- [Given request 1]: From the thread below on finding duplicate rows, transcribe the passage that begins with the words "In older versions" and stops after the words "index on author_name.".

------------------------------------------------

Find rows with duplicate values in a column

Question 1

I suggest a window function in a subquery:

SELECT author_id, author_name  -- omit the name here if you just need ids
FROM (
   SELECT author_id, author_name
        , count(*) OVER (PARTITION BY author_name) AS ct
   FROM   author_data
   ) sub
WHERE  ct > 1;

You will recognize the basic aggregate function count(). It can be turned into a window function by appending an OVER clause - just like any other aggregate function.

This way it counts rows per partition. Voilá.

It has to be done in a subquery because the result cannot be referenced in the WHERE clause in the same SELECT (happens after WHERE). See:

Best way to get result count before LIMIT was applied

In older versions without window functions (v.8.3 or older) - or generally - this alternative performs pretty fast:

SELECT author_id, author_name  -- omit name, if you just need ids
FROM   author_data a
WHERE  EXISTS (
   SELECT FROM author_data a2
   WHERE  a2.author_name = a.author_name
   AND    a2.author_id <> a.author_id
   );

If you are concerned with performance, add an index on author_name.

Question 2

You are half way there already. You need to just use the identified Author_IDs and fetch the rest of the data.

try this..

SELECT author_id, author_name
FROM author_data
WHERE author_id in (select author_id
        from author_data
        group by author_name
        having count(author_name)>1)

Question 3

You could join the table onto itself, which is achievable with either of the following queries:

SELECT a1.author_id, a1.author_name
FROM authors a1
CROSS JOIN authors a2
  ON a1.author_id <> a2.author_id
  AND a1.author_name = a2.author_name;

-- 9 |ernest jordan
-- 15|ernest jordan
-- 14|k moribe
-- 36|k moribe

--OR

SELECT a1.author_id, a1.author_name
FROM authors a1
INNER JOIN authors a2
  WHERE a1.author_id <> a2.author_id
  AND a1.author_name = a2.author_name;

-- 9 |ernest jordan
-- 15|ernest jordan
-- 14|k moribe
-- 36|k moribe

Question 4

If you want the answer you mentioned in the question, the whole query will fetch for you but if you just want the duplicate one, you can use the inner query. You can use windows functions, Row, Dense rank also, to get your answers

select a.author_id, 
a.author_name 
from authors a JOIN
   (
    select author_name
    from authors
    group by author_name
    having count(author_name) >1
   ) as temp
on a.author_name = temp.author_name

------------------------------------------------

- [Given request 2]: Report only how many lines of the records contain the string "height".

- [Data for this exercise]:

------------------------------------------------

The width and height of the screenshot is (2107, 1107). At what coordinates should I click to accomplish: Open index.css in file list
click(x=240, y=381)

------------------------------------------------

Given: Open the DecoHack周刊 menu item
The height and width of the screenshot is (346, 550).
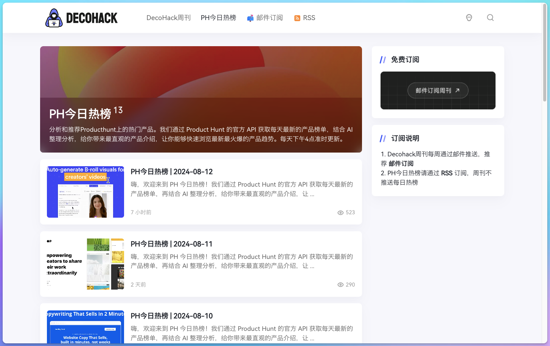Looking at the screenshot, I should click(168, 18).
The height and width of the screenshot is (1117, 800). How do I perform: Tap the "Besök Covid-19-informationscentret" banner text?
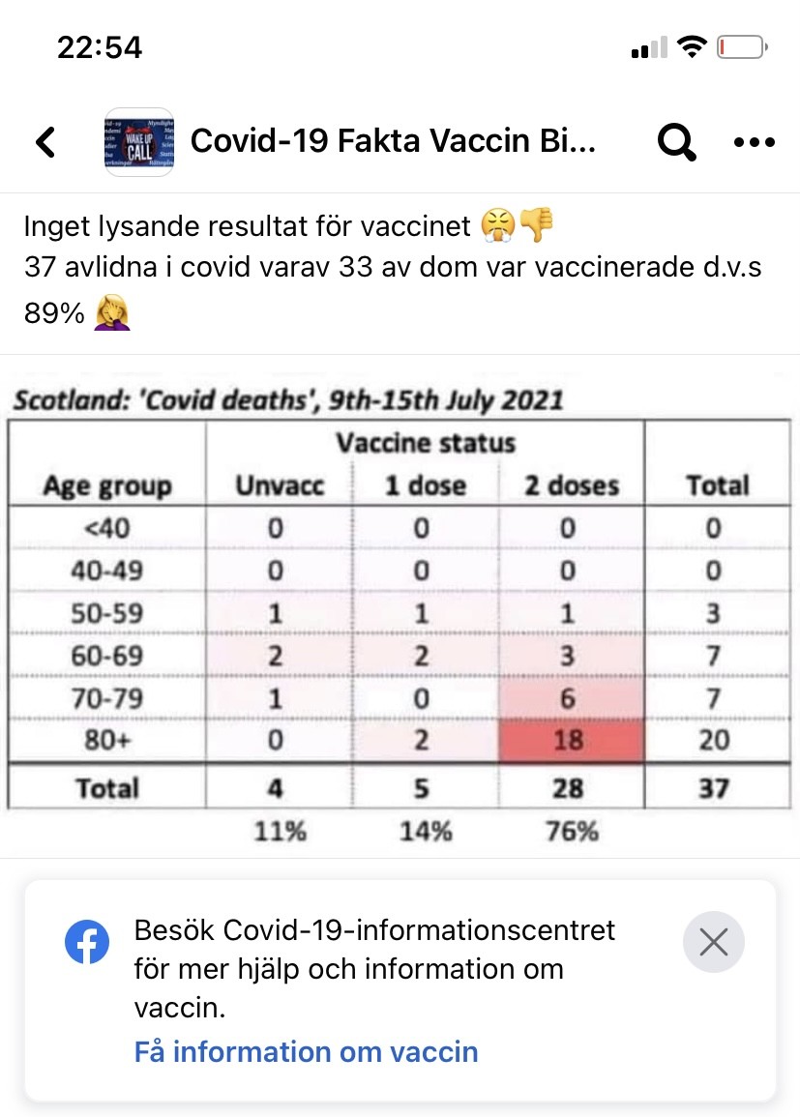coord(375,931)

------------------------------------------------

- [Exercise output 1]:
In older versions without window functions (v.8.3 or older) - or generally - this alternative performs pretty fast:

SELECT author_id, author_name  -- omit name, if you just need ids
FROM   author_data a
WHERE  EXISTS (
   SELECT FROM author_data a2
   WHERE  a2.author_name = a.author_name
   AND    a2.author_id <> a.author_id
   );

If you are concerned with performance, add an index on author_name.

- [Exercise output 2]: 3